While domain names require Punycode, the path and query string parts of URLs use a different encoding scheme. Let's look at how UTF-8 percent-encoding handles international characters in these components.
Unicode in Paths
Unlike domain names, path segments use UTF-8 percent-encoding to handle international characters. Each Unicode character is converted to its UTF-8 byte sequence, and each byte becomes a %XX escape sequence. This approach means a single character like "北" (3 UTF-8 bytes) becomes three percent-encoded sequences.
https://example.com/café/北京// Encoding paths
const path = '/café/北京';
const encoded = encodeURI('https://example.com' + path);
// "https://example.com/caf%C3%A9/%E5%8C%97%E4%BA%AC"
// é encodes to %C3%A9 (UTF-8 bytes: C3 A9)
// 北 encodes to %E5%8C%97 (UTF-8 bytes: E5 8C 97)This example shows how encodeURI() transforms international characters in paths. The accented letter "é" becomes %C3%A9 (two bytes), while the Chinese character "北" expands to %E5%8C%97 (three bytes). Browsers handle this encoding automatically when you type international URLs in the address bar.
Query parameters follow the same UTF-8 percent-encoding rules, but with one important addition: the URL API provides convenient methods that handle encoding and decoding automatically.
Unicode in Query Parameters
When you need to pass international text as query parameter values, the URL API is your best friend. It handles all the encoding complexity for you, converting Unicode characters to their percent-encoded form when building the URL and decoding them back when you read parameter values.

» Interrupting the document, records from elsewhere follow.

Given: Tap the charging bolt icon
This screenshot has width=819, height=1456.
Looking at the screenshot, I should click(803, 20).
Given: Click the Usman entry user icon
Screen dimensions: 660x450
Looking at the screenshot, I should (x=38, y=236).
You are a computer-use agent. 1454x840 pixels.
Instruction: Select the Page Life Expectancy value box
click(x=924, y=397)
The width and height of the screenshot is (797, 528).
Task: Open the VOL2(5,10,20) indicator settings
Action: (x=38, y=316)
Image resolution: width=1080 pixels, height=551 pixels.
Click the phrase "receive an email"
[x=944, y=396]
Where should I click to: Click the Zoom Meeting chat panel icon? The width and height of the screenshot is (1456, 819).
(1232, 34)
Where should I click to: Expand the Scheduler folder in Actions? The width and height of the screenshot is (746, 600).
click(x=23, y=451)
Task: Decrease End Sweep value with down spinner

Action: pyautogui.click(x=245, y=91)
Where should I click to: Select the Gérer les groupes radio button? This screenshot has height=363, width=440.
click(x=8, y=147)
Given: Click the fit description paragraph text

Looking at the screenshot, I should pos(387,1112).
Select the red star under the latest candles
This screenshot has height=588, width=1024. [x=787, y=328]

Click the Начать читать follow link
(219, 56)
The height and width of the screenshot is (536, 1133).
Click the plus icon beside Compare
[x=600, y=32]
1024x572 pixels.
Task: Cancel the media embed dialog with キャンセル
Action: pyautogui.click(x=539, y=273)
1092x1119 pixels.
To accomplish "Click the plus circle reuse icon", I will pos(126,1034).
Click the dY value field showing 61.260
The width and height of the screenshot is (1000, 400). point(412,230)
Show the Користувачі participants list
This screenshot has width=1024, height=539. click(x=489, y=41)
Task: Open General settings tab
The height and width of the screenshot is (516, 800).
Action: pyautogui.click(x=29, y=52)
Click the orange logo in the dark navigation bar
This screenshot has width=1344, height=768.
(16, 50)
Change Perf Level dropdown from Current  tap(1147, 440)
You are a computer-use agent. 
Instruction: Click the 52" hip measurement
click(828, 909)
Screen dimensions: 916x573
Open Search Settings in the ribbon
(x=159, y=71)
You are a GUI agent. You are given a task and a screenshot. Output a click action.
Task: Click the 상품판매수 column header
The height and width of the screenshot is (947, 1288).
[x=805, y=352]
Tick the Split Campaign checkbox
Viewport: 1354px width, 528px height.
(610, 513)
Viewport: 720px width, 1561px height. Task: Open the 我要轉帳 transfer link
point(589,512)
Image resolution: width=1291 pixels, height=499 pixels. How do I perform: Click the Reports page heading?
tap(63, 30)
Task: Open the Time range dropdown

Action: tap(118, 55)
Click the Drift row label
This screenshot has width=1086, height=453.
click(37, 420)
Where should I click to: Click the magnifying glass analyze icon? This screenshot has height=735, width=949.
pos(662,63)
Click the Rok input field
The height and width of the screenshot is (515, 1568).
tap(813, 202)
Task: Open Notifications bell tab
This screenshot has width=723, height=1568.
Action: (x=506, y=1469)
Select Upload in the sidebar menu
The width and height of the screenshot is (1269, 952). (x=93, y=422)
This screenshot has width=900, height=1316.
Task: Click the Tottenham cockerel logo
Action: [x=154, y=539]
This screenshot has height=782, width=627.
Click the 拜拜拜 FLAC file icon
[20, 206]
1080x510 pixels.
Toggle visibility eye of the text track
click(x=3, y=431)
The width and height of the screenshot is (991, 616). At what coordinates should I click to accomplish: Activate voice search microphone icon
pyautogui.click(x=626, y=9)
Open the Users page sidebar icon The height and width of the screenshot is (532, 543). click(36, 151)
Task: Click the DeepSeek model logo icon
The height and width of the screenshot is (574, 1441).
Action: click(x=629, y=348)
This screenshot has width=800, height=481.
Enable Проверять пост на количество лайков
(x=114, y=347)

const url = new URL('https://example.com/search');
url.searchParams.set('q', '日本語');
url.searchParams.set('city', 'São Paulo');
console.log(url.href);
// "https://example.com/search?q=%E6%97%A5%E6%9C%AC%E8%AA%9E&city=S%C3%A3o+Paulo"
// The URL API handles encoding automatically
console.log(url.searchParams.get('q')); // "日本語"The code demonstrates the URL API's automatic encoding. When you set a parameter with Japanese text, it gets encoded in the URL, but when you retrieve it with get(), you receive the original Unicode string. This round-trip encoding happens seamlessly, eliminating manual encoding errors.
Beyond traditional international characters, modern URLs also need to handle emoji. These present unique challenges because emoji use 4-byte UTF-8 sequences, making their encoded forms quite long.
Emoji in URLs
Emoji have become increasingly common in URLs, especially for social media sharing and marketing campaigns. However, because emoji exist in the Unicode supplementary planes (codepoints above U+FFFF), they require 4 bytes in UTF-8. This means a single emoji like 😀 becomes 12 characters when percent-encoded.
// Emoji in query parameters
const url = new URL('https://example.com/search');
url.searchParams.set('mood', '😀');
console.log(url.href);
// "https://example.com/search?mood=%F0%9F%98%80"
// 😀 is U+1F600, encodes to 4 UTF-8 bytes: F0 9F 98 80This example shows how a single emoji character expands to %F0%9F%98%80 in the URL. While this works correctly, be mindful of URL length limits when using multiple emoji. Some systems impose a 2,048-character limit on URLs, and heavy emoji usage can quickly consume that budget.